Whisper Transcript | Transcript Only Page

00:00:00.000 | Hello everyone. Thanks for coming to the session here today. My name is Jonathan Larson and I run
00:00:21.120 | the GraphRag team at Microsoft Research. Some of you may have seen our paper that we actually
00:00:26.680 | released last year, the GraphRag paper, or you might have seen our GitHub repo that was
00:00:32.740 | out there and has a lot of stars on it. When it released this last year, to our surprise,
00:00:37.800 | it got a lot of attention and also it inspired many other offerings that we saw that were
00:00:42.280 | out there as well, too. My favorites, of course, were the ones that Neo4j did with the card
00:00:46.300 | game, because I'm a huge board game fanatic as well, too. But there's been lots of derivative
00:00:51.100 | work from it. And today, though, I'm not here to talk to you about some of the things that
00:00:55.360 | happened. I'm here to talk to you about some of the new horizons. And the two things I really
00:00:59.980 | want to leave you with here today are that LM memory with structure is just an absolutely key
00:01:05.440 | enabler for building effective AI applications. The second, as we'll talk about a little bit later in
00:01:11.500 | the talk as well, too, are that agents, of course, paired with these structures can provide something
00:01:16.420 | even more powerful. And let me go ahead and go back to the slide here. So today, I'm going to tell you
00:01:20.360 | about a couple things. The first is actually showing you Graphrag as applied to a specific
00:01:24.980 | domain. In this case, we're going to apply it to the coding domain to look at enterprise productivity
00:01:29.180 | in the coding space. The second is we're going to take a look at a new release that we are announcing
00:01:34.700 | today. We're actually having a blog post on this tomorrow. We have benchmark QED just went open source
00:01:39.600 | as well. And then I'll talk about some new results that we've had on some Graphrag evolutions on a new
00:01:45.720 | technology we've been working on called lazy Graphrag. I won't be going into the specifics of how many it
00:01:49.740 | works. I'll just be showing some benchmarks and talking about some of the ways you'll be able to access it
00:01:54.360 | soon. So with that, let me go ahead and jump into Graphrag for code and tell you about how we've been
00:01:59.660 | using Graphrag to actually help drive repository-level understanding. And I want to start first with a little
00:02:05.540 | demonstration. Everyone likes to watch little videos, so I'm going to go ahead and hit play. And yes,
00:02:09.800 | it's showing on the screen there. So this is a little terminal-based video game that one of my
00:02:14.100 | engineers have put together. It's one where you jump over obstacles, and then you get points when you jump
00:02:19.220 | over them, and you run into them, you lose points. And two important things, though. First, the LLM has never
00:02:23.660 | seen this code before, and it's small enough for the human to know the ground truth
00:02:27.720 | holistically because it's only about 200 lines of code across seven files. But it's complex enough that the LLM's had
00:02:33.660 | a lot of troubles understanding it if you just provide all the code directly into the context window.

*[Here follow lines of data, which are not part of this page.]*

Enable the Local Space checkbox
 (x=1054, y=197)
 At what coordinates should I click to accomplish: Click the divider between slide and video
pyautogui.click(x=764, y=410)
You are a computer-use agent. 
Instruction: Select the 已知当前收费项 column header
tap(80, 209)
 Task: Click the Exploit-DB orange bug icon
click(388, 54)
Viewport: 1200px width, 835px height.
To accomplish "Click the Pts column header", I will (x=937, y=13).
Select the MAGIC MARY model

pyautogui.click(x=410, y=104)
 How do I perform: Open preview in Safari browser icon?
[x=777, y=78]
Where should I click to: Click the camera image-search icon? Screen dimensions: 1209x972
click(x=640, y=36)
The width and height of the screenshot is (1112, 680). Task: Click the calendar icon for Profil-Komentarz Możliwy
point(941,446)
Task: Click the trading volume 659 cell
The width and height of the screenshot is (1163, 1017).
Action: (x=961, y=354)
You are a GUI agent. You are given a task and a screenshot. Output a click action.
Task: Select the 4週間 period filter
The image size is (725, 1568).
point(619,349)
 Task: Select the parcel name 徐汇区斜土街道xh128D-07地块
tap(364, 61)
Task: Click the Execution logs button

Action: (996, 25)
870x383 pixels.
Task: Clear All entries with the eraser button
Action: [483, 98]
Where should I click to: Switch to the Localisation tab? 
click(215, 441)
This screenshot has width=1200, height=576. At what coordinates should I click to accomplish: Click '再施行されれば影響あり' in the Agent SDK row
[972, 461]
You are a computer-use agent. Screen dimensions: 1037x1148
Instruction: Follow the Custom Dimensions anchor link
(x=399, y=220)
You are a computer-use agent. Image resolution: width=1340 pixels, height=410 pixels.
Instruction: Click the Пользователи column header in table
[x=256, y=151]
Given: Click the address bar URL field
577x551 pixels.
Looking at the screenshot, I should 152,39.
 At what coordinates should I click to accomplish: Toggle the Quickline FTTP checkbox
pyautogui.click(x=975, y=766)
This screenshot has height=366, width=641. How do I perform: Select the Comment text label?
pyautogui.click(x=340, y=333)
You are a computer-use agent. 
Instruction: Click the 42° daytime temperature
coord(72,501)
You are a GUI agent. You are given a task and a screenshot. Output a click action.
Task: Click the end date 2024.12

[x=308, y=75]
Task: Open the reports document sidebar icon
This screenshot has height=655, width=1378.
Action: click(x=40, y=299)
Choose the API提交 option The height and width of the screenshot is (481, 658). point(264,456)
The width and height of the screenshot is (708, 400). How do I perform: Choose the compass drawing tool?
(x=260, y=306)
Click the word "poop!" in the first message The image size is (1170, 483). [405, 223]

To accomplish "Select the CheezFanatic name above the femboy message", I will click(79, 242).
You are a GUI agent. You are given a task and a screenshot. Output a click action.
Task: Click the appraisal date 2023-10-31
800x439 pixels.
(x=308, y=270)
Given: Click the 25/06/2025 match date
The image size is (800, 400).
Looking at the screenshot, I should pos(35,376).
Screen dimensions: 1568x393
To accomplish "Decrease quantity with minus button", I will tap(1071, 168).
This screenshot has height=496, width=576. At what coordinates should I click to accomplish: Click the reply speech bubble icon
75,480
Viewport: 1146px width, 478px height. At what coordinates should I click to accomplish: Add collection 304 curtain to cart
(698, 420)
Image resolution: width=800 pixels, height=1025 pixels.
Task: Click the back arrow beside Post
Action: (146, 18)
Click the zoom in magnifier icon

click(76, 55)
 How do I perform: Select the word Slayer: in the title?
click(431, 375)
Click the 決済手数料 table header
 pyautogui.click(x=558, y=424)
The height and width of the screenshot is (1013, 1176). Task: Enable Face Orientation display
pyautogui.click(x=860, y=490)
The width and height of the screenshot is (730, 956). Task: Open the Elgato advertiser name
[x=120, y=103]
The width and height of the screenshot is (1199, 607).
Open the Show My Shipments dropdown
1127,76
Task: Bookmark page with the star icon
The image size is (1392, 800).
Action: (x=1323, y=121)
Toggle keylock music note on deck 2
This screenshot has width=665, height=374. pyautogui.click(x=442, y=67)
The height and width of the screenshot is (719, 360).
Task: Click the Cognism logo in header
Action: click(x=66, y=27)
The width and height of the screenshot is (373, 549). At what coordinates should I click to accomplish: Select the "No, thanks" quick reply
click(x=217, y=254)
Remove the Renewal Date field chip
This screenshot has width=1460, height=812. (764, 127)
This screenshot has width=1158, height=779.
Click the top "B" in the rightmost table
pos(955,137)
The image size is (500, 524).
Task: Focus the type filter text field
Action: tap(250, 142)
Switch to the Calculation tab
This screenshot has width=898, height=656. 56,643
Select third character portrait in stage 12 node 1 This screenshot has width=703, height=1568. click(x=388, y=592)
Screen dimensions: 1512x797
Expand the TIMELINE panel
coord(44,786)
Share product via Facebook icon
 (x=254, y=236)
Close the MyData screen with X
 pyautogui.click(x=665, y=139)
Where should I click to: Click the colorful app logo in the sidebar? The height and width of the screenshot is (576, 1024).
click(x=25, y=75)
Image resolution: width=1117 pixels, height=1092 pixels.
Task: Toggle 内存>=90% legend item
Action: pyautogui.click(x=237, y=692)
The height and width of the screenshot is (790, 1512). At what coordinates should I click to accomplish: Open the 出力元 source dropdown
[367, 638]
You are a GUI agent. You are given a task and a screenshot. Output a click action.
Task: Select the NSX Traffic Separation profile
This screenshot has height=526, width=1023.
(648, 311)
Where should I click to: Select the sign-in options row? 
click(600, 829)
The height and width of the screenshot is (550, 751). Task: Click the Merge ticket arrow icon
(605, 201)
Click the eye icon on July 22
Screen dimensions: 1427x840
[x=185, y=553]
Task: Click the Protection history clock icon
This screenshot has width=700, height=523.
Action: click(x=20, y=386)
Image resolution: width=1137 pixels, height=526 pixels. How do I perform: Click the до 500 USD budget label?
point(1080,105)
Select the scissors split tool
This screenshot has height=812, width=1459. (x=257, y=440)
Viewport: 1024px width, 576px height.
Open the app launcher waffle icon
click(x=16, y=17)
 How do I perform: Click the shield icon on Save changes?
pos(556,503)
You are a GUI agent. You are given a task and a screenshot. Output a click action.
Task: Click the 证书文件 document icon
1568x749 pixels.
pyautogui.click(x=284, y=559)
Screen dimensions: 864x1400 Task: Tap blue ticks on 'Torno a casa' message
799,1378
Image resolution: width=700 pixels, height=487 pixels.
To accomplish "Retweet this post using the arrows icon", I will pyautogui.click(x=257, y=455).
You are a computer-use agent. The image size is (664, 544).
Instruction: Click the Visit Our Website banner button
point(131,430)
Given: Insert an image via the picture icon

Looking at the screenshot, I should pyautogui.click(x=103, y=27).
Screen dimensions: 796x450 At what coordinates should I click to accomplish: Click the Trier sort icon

00:02:37.920 | So with that as a background, let's take a look at what happens if you use typical regular rag over
00:02:42.660 | the top of this. So if you're using one of the tools that help analyze your code, this is the type of
00:02:47.640 | answer you might get back. And this is -- we ran this through with a regular rag system. And we asked
00:02:52.140 | it, describe what this application is and how it works. And just to read you what it says, because it's too
00:02:58.500 | small to read, "The application is designed as a game that is configured and initiated through a main
00:03:02.820 | function. The game leverages a configuration file and has its main components, such as the game screen,
00:03:08.040 | game logic, encapsulated in separate classes and functions." Totally useless. It just says,
00:03:13.080 | it's a game. There's nothing more to it than that. And it just put a bunch of other cruft in there.
00:03:18.300 | If you use GraphRack for code over the exact same code base with the exact same question,
00:03:24.000 | you get a much, much better description. This is just a very stark contrast you get between the two.
00:03:29.100 | So in the GraphRack for code, it says, "The application is a terminal-based interactive game
00:03:34.320 | designed to run in a curses-based terminal environment. So far, not much better. But this
00:03:39.000 | next line just kills it." It features a player character that can jump vertically, obstacles that
00:03:44.280 | move horizontally across the screen, and a static background layer. The game controls via keyboard
00:03:49.080 | inputs, specifically using the space bar to trigger the player's jump action. So what this is showing you
00:03:54.480 | is semantic understanding. So if you've read our paper or used any of the GraphRack code base that
00:04:00.960 | we've put out there, you'll know about the concept for what we call local and global queries. And so
00:04:05.760 | this is what we would call a global query over top of the repository. It requires understanding the whole
00:04:10.380 | repository to answer that question correctly. And we can see that it excels at that. So one of the next
00:04:16.620 | things we decided to do was, well, if I can answer questions pretty well, can it maybe do code
00:04:21.540 | translation? And so that was the next thing that we aimed it at. So taking the same code base here,
00:04:27.280 | we took on the challenge of taking this Python code and then asking to translate it directly into Rust.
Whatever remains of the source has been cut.